The Crimson prevented the Huskies from playing their shoot-and-crash-the boards style of game early in the first half by screening them from the boards. Harvard pulled ahead 19-15 and steadily increased the margin to 34-19.
Dover, who usually works for the driving lay-up, hit four jump shorts to lead the Crimson to its 43-33 half-time advantage. Hardy also scored several key baskets while outrebounding Northeastern with sephomore forward Brian Newmark.
With 3000 partisan spectators urging them on the Huskies, using a full-court press that forced several Crimson turnovers, inched their way to a brief 62-61 lead.
Then Bozek took command, Scoring a twelve-foot jump shot to put Harvard ahead. Bozek added six more points and directed the Crimson's offensive attack.

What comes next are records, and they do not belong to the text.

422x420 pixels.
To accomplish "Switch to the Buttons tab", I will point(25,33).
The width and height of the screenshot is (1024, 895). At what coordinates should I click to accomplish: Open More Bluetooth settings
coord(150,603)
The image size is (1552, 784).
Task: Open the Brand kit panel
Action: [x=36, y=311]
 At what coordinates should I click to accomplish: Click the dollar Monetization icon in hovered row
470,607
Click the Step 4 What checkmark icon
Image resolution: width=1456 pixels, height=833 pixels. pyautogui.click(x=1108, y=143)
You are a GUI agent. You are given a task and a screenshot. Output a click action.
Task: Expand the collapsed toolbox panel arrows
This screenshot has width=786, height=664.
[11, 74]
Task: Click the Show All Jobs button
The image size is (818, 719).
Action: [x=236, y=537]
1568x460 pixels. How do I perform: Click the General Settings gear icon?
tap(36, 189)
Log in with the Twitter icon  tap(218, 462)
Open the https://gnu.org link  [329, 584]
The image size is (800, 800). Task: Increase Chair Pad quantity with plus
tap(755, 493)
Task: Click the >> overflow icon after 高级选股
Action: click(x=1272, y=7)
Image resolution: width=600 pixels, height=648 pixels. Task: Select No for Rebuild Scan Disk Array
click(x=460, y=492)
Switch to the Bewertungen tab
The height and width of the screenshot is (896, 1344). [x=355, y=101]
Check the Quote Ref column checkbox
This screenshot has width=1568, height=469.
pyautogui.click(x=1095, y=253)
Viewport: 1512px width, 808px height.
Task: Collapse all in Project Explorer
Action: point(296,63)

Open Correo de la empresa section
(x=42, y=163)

"Matty has the guts of a burglar." said Harvard coach Bob Harrison. "That is, he's not afraid to take the shot if he thinks he's got it." Harrison explained.
The Crimson held Northeastern's leading scorer, Jack Maheras, to eight paints. Husky captain Paul Swett lead his team with 14.
"I never doubted that we'd beat them," said Harrison. "We had beter shooters and I knew we'd come back. We're a team that plays boom-boom-we'll get four points quick. And I knew that the next boom-boom would come." he said.
In a 6:30 p.m. preliminary. Harvard's freshman team outran the Northeastern freshmen, 111-95 to win its fourth straight game.
The Yardlings exploded to a 20-point lead early in the second half, over-powering the Huskies on the boards. But Northeastern came back and cut the margin to 81-70 with a full-court press that forced numerous Crimson ball-handling mistakes.
Paced by guard Jean Wilkinson and James Brown. Harvard held its lead to win. Brown finished with 28 points, and Wilkinson had 23, Center Floyd Lewis, who outrebounded the Huskies with Brown and forward Marshall Sanders, scored 27 points.